5. An Unpopular Ruler Who Kept Driving His Subjects Into Rebellions
Scattered rural riots erupted in Flanders in late 1323 after a poor harvest, and peasants refused to pay taxes to Count Louis I. Soon, the rioters coalesced into larger bands, led by prosperous farmers, local gentry, and the mayor of Bruges. The count, lacking military force, negotiated a peace with the rebels in 1324, and recognized the legitimacy of their complaints. It proved a short-lived peace: the rebels returned to the warpath after a knight murdered a commoner, and Count Louis arrested six burghers from Bruges. The hated count was captured and brought to Bruges, where several of his leading adherents were executed in 1325.

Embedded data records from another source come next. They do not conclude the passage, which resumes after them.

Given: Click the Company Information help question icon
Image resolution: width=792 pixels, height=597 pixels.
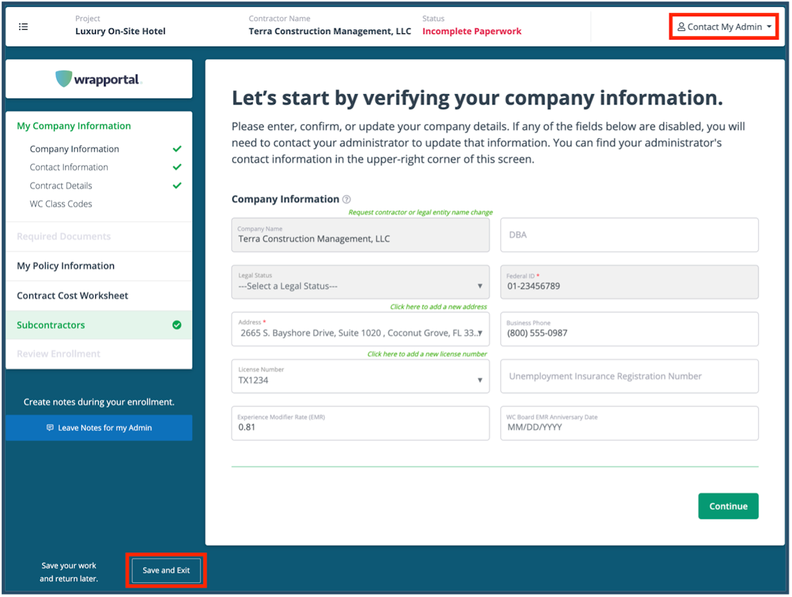Looking at the screenshot, I should coord(347,199).
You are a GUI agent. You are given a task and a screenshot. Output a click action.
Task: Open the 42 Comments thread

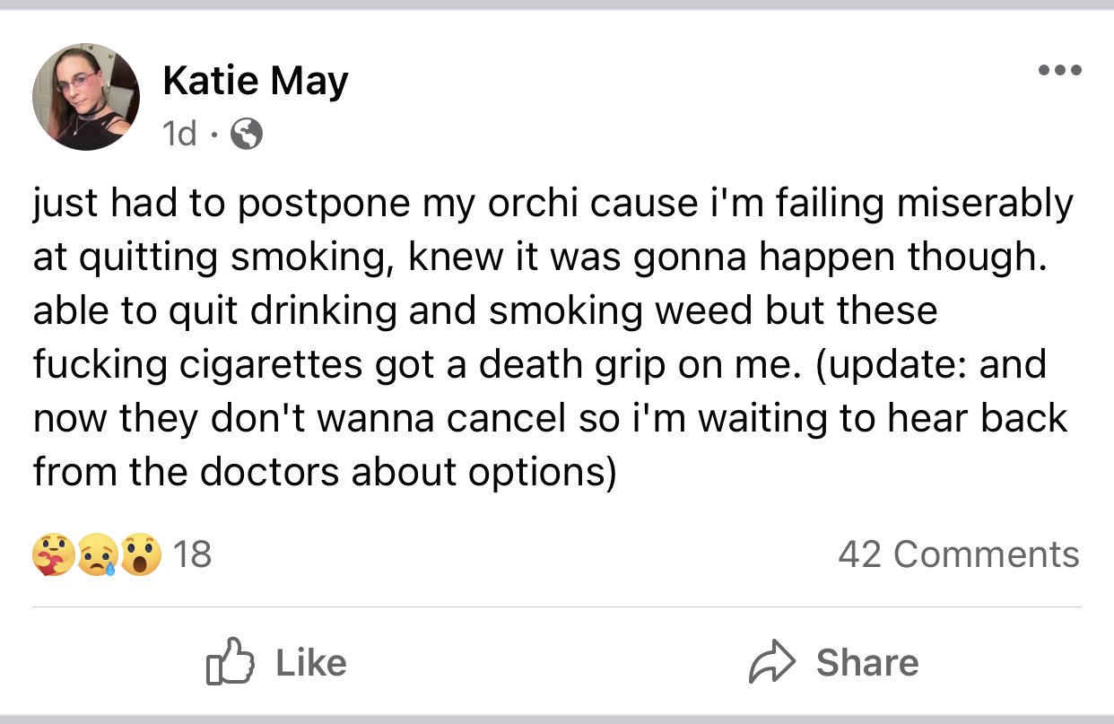click(x=959, y=554)
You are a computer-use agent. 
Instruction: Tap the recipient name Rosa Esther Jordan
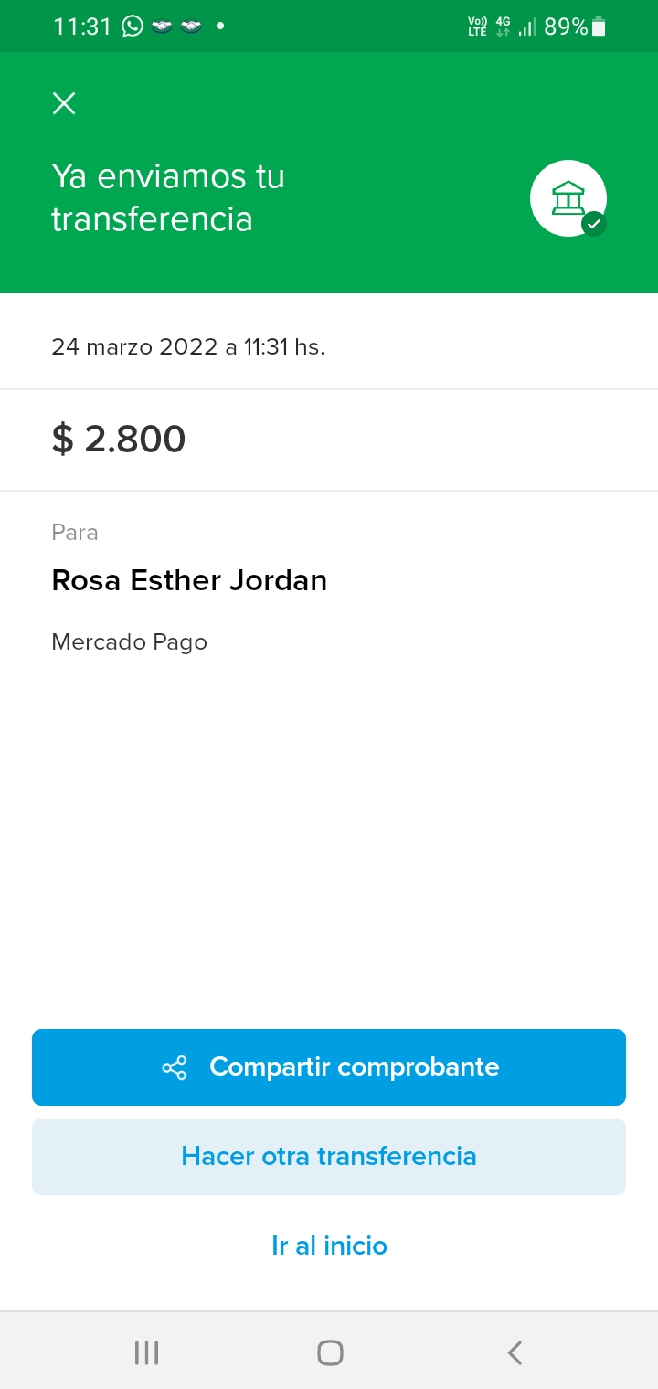(189, 580)
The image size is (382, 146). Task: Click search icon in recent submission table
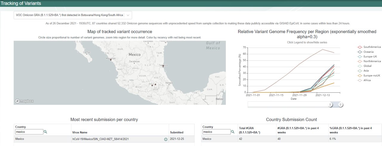pos(45,132)
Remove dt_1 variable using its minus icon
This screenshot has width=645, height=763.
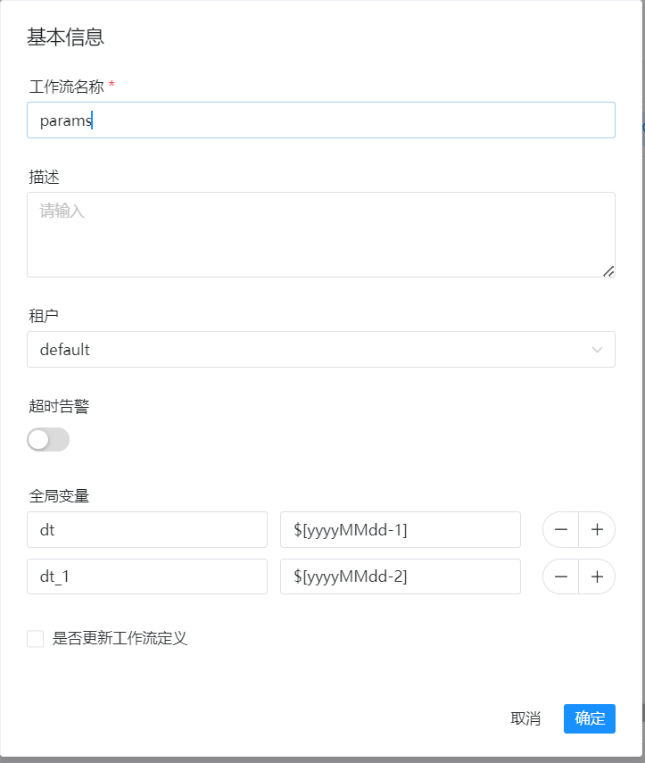pos(560,576)
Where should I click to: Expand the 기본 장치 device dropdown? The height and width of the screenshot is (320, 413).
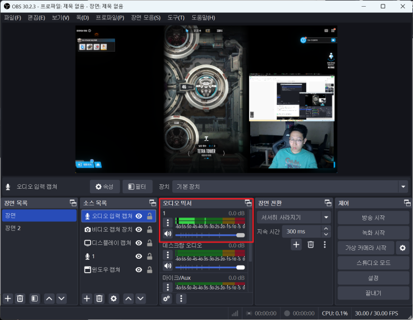[403, 186]
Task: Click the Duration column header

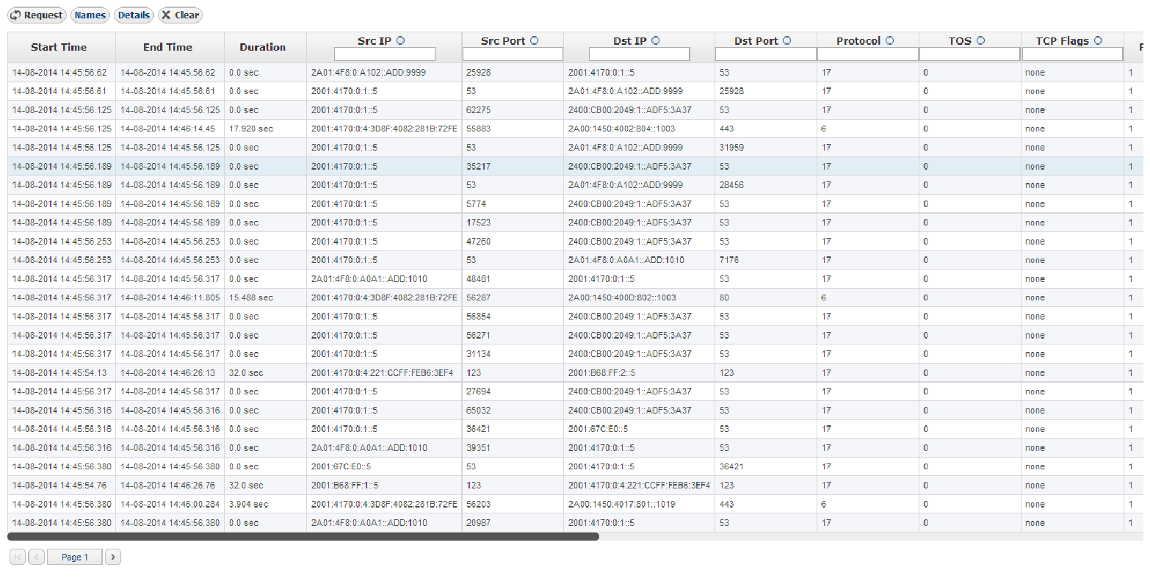Action: coord(262,47)
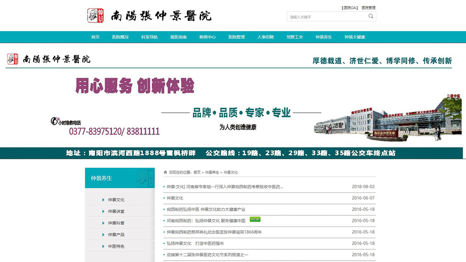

After negotiations, combined with pressure from the king of France, Count Louis was released in 1326, and a peace treaty was ratified soon thereafter. When insurrection broke anew in 1328, following the French king’s death, the count of Flanders called upon the new king, Phillip VI, for military aid. A French military expedition was organized, which defeated the rebels at the Battle of Cassel later that year. Taking hostages for the Flemish burghers’ good behavior, Philip VI returned to France, where he executed the mayor of Bruges. Back in Flanders, Count Louis set about punishing the defeated rebels and stamping down the last embers of resistance.